[Excerpts from a dataset]
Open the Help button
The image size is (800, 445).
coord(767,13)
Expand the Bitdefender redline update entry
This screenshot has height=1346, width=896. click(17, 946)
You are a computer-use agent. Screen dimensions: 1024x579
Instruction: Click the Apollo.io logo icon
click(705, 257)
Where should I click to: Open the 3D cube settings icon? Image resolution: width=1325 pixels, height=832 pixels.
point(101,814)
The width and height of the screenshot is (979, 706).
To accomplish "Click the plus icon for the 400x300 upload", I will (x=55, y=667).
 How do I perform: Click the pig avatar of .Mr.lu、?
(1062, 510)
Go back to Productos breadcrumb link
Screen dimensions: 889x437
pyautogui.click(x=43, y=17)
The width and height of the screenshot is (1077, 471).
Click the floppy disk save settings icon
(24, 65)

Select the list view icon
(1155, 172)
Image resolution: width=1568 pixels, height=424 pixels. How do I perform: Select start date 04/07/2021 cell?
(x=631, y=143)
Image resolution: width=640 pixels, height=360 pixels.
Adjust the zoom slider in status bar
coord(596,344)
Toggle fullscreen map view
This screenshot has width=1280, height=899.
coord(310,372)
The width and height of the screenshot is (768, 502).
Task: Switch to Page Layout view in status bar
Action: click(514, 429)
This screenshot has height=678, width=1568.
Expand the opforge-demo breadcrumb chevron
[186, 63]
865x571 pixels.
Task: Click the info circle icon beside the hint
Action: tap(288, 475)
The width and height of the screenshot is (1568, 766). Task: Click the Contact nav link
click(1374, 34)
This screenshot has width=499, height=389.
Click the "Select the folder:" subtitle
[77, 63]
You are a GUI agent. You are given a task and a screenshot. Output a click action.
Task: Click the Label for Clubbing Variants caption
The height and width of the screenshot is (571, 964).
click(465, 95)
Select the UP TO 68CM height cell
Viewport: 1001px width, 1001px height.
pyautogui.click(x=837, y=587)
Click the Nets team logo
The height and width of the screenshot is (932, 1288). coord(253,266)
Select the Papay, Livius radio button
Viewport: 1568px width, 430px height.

**EXERCISE DETAILS:** Reproduce every line above. Keep it exact.

**SOLUTION FOR THIS TASK:**
Open the Help button
The image size is (800, 445).
coord(767,13)
Expand the Bitdefender redline update entry
This screenshot has height=1346, width=896. click(17, 946)
You are a computer-use agent. Screen dimensions: 1024x579
Instruction: Click the Apollo.io logo icon
click(705, 257)
Where should I click to: Open the 3D cube settings icon? Image resolution: width=1325 pixels, height=832 pixels.
point(101,814)
The width and height of the screenshot is (979, 706).
To accomplish "Click the plus icon for the 400x300 upload", I will (x=55, y=667).
 How do I perform: Click the pig avatar of .Mr.lu、?
(1062, 510)
Go back to Productos breadcrumb link
Screen dimensions: 889x437
pyautogui.click(x=43, y=17)
The width and height of the screenshot is (1077, 471).
Click the floppy disk save settings icon
(24, 65)

Select the list view icon
(1155, 172)
Image resolution: width=1568 pixels, height=424 pixels. How do I perform: Select start date 04/07/2021 cell?
(x=631, y=143)
Image resolution: width=640 pixels, height=360 pixels.
Adjust the zoom slider in status bar
coord(596,344)
Toggle fullscreen map view
This screenshot has width=1280, height=899.
coord(310,372)
The width and height of the screenshot is (768, 502).
Task: Switch to Page Layout view in status bar
Action: click(514, 429)
This screenshot has height=678, width=1568.
Expand the opforge-demo breadcrumb chevron
[186, 63]
865x571 pixels.
Task: Click the info circle icon beside the hint
Action: tap(288, 475)
The width and height of the screenshot is (1568, 766). Task: Click the Contact nav link
click(1374, 34)
This screenshot has width=499, height=389.
Click the "Select the folder:" subtitle
[77, 63]
You are a GUI agent. You are given a task and a screenshot. Output a click action.
Task: Click the Label for Clubbing Variants caption
The height and width of the screenshot is (571, 964).
click(465, 95)
Select the UP TO 68CM height cell
Viewport: 1001px width, 1001px height.
pyautogui.click(x=837, y=587)
Click the Nets team logo
The height and width of the screenshot is (932, 1288). coord(253,266)
Select the Papay, Livius radio button
Viewport: 1568px width, 430px height.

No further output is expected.